Requirement —
Report the number of lines in these entries that contain "agent". Write only the number.

Excerpted records —
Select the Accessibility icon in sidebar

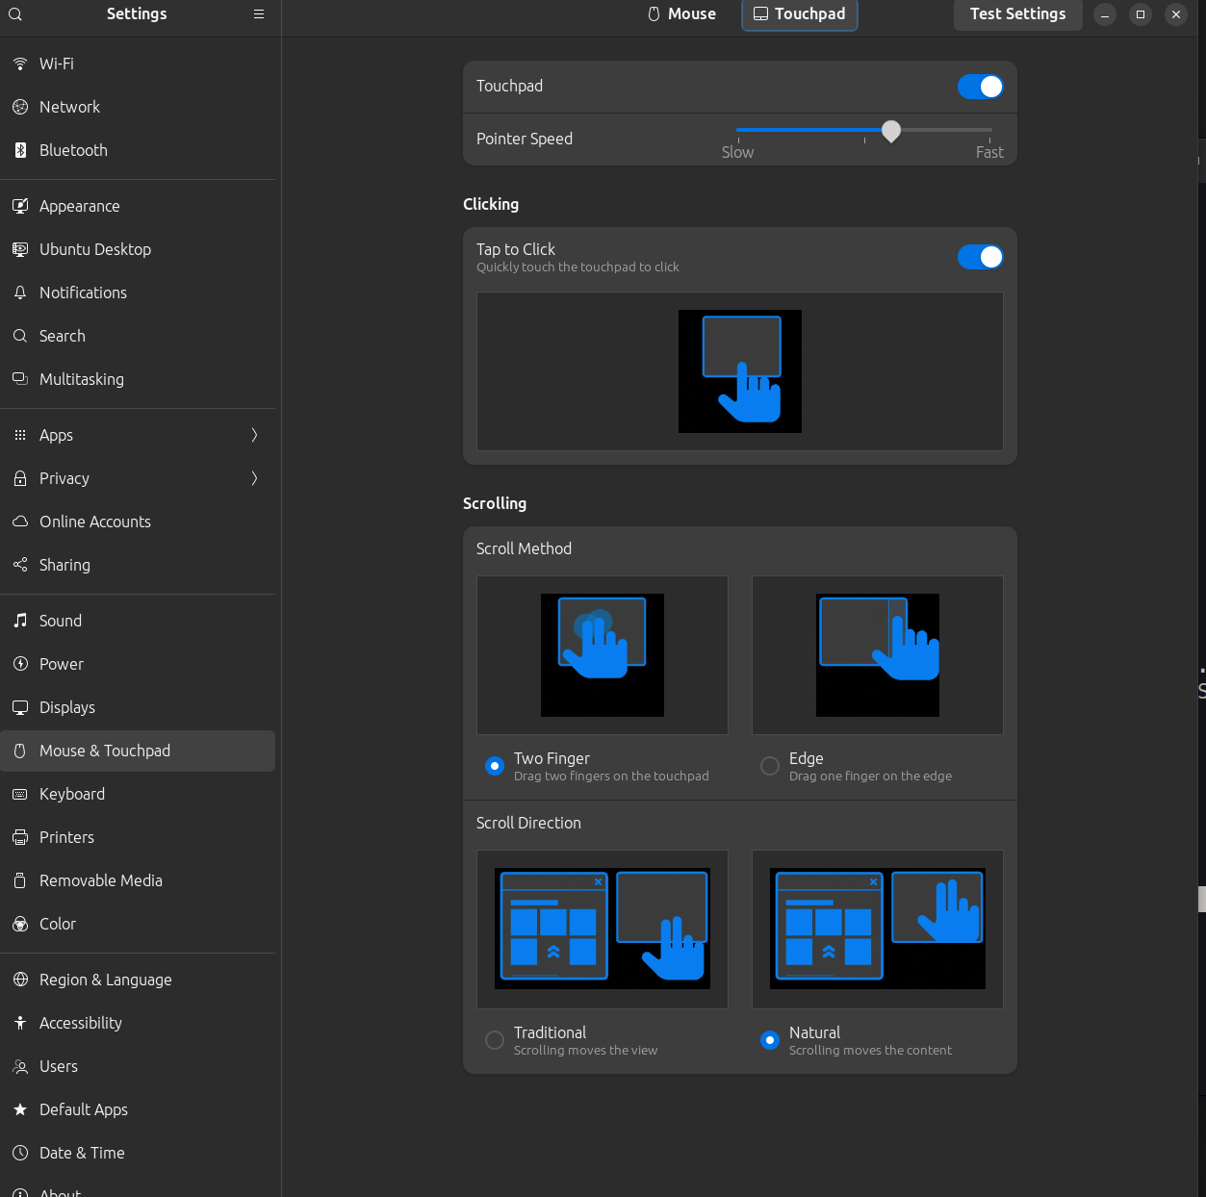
...
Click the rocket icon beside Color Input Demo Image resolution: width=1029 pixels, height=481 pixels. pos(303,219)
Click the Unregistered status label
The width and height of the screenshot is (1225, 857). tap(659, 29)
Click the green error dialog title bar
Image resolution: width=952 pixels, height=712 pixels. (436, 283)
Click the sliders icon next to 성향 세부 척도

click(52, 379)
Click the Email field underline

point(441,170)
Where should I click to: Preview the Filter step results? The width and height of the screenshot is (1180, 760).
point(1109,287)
==
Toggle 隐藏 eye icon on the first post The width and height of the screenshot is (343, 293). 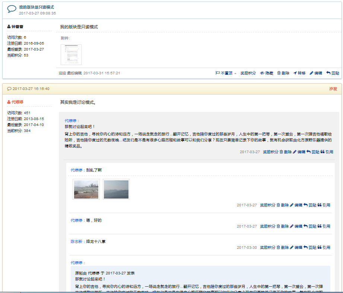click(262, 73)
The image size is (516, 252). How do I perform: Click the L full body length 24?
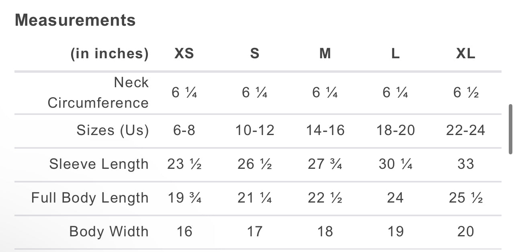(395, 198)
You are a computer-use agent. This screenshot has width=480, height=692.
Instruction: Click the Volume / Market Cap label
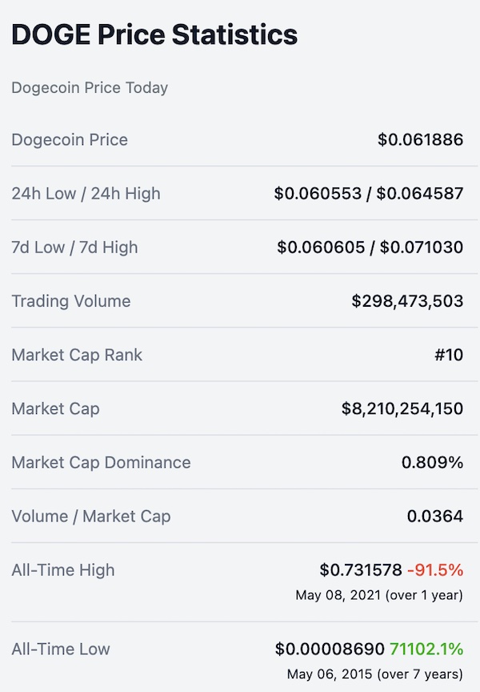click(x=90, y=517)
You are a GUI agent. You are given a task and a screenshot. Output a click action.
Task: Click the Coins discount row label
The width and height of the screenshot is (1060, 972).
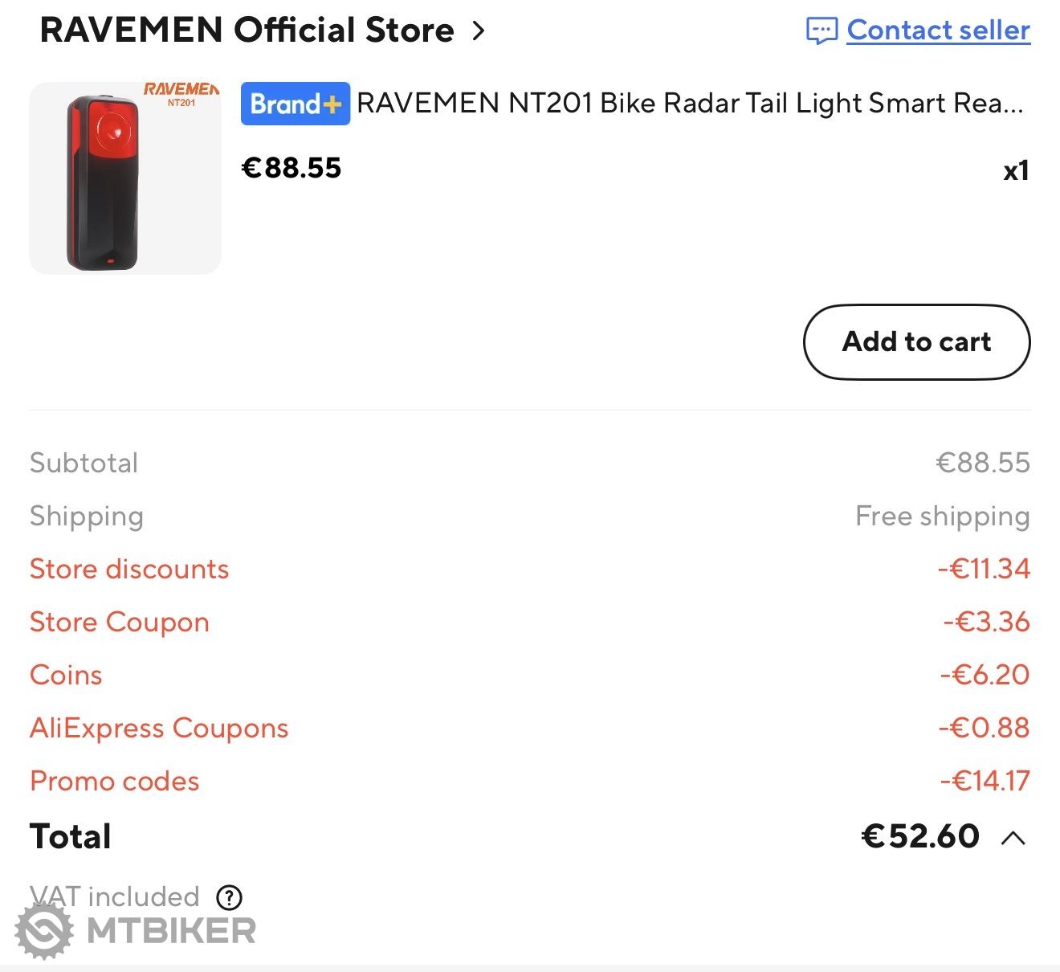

Task answer —
2